A £300m takeover in 2010 led by New England Sports Venture, later rebadged as FSG, soon made it increasingly clear Anfield would remain Liverpool’s home. John Henry called it a “myth” that a new stadium was necessary, questioning the financial benefits of funding an entire build for the benefit of 15,000 additional seats. He claimed that would not “magically transform (the club’s) fortunes”.

FSG took time with their assessments, but by May 2012, it was announced all plans to move stadium would be scrapped. Extensions to both the Main Stand and the Anfield Road Stand would take capacity from 45,276 to north of 60,000. FSG placed a focus upon history, just as they had when opting against leaving Fenway Park, home of their other sporting interest, the Boston Red Sox.

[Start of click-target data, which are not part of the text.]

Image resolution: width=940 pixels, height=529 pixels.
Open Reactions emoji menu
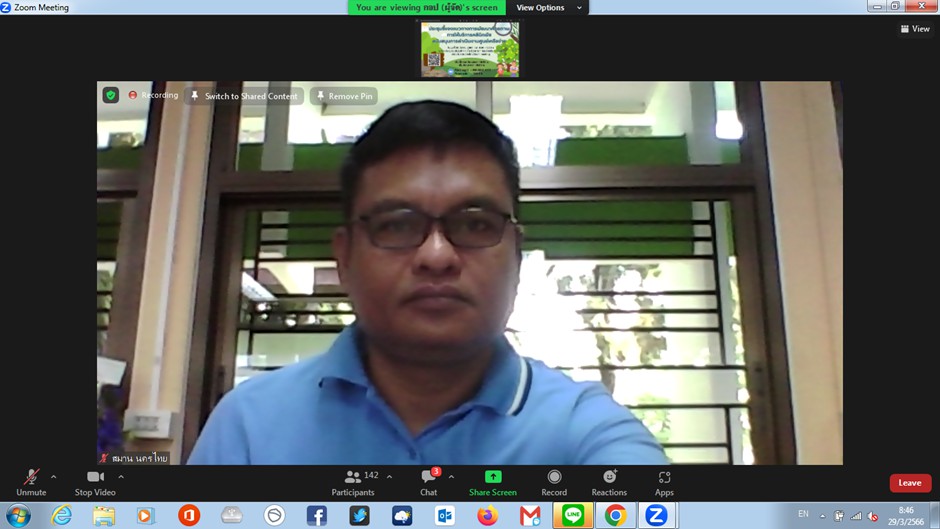(x=609, y=477)
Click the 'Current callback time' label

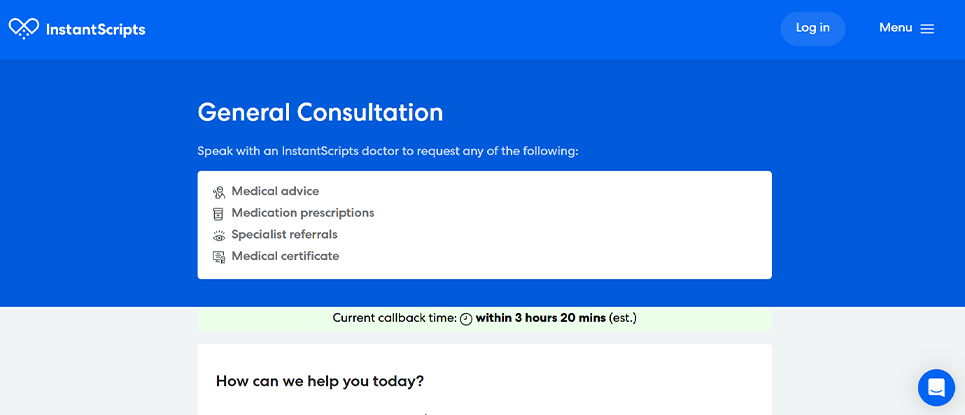[x=394, y=319]
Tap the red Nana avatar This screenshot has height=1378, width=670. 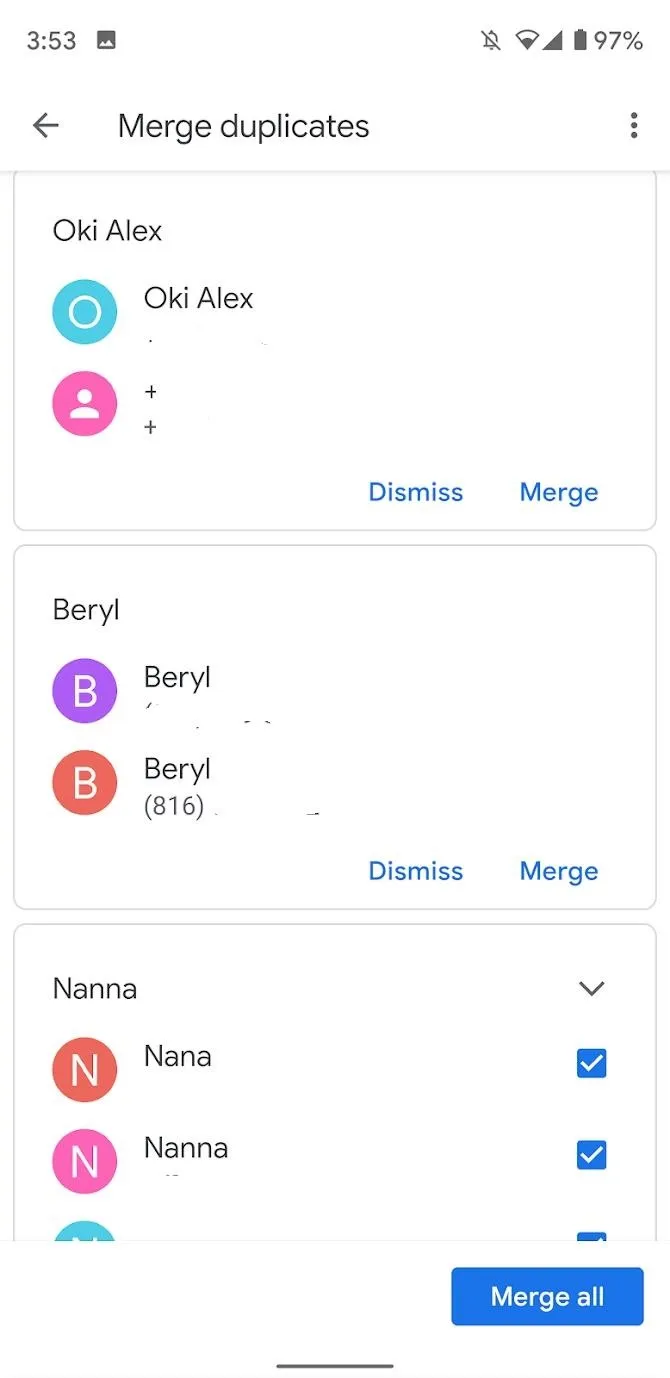(84, 1070)
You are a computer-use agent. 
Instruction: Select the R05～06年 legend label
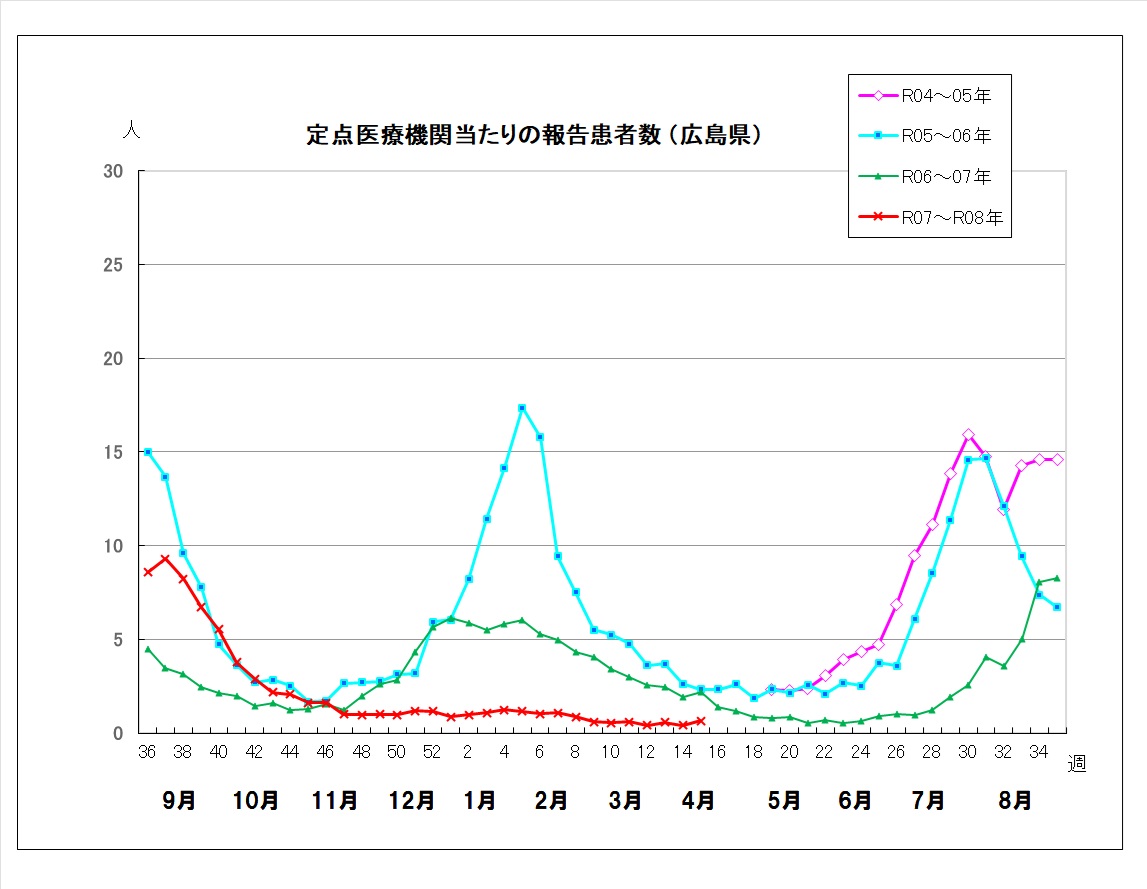pos(945,136)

Yet still Liverpool had to count the cost of failed projects. The club’s accounts revealed that £35million was written off on the new stadium plans of Hicks and Gillett. “A big chunk relates to the HKS project, which is now defunct,” said former managing director Ian Ayre, who accepted the misplaced ambitions had set Liverpool back “several years”.

Reviving Anfield has not been straightforward. A new main stand, opened in 2016, involved compulsory purchase orders, approved by Liverpool City Council, forcing local residents to leave their homes to make way for Anfield’s transformation. Some moved against their will before houses were demolished, making way for a new structure that added 8,500 seats to capacity.

The Covid-19 pandemic delayed the redevelopment of the Anfield Road Stand until 2021 before the collapse of Buckingham Group, the chosen contractors, saw a deadline to open this season missed.

The expansion of Anfield remains insufficient to satisfy the huge demand for tickets, but an additional 16,000 fans will bring the financial benefits that three different ownership groups always chased.

Matchday revenues were £62million for the 2015-16 season, the last with the old main stand, and had climbed to almost £87million by 2021-22. It has been forecast that the increased capacity from an expanded Anfield Road Stand could be worth as much as £1m per game when fully open, taking Liverpool’s gate receipts beyond £100m a season.

It is the revenue stream Liverpool have spent two decades trying to widen and, at last, Anfield will this weekend get a record league crowd that many predicted would never come.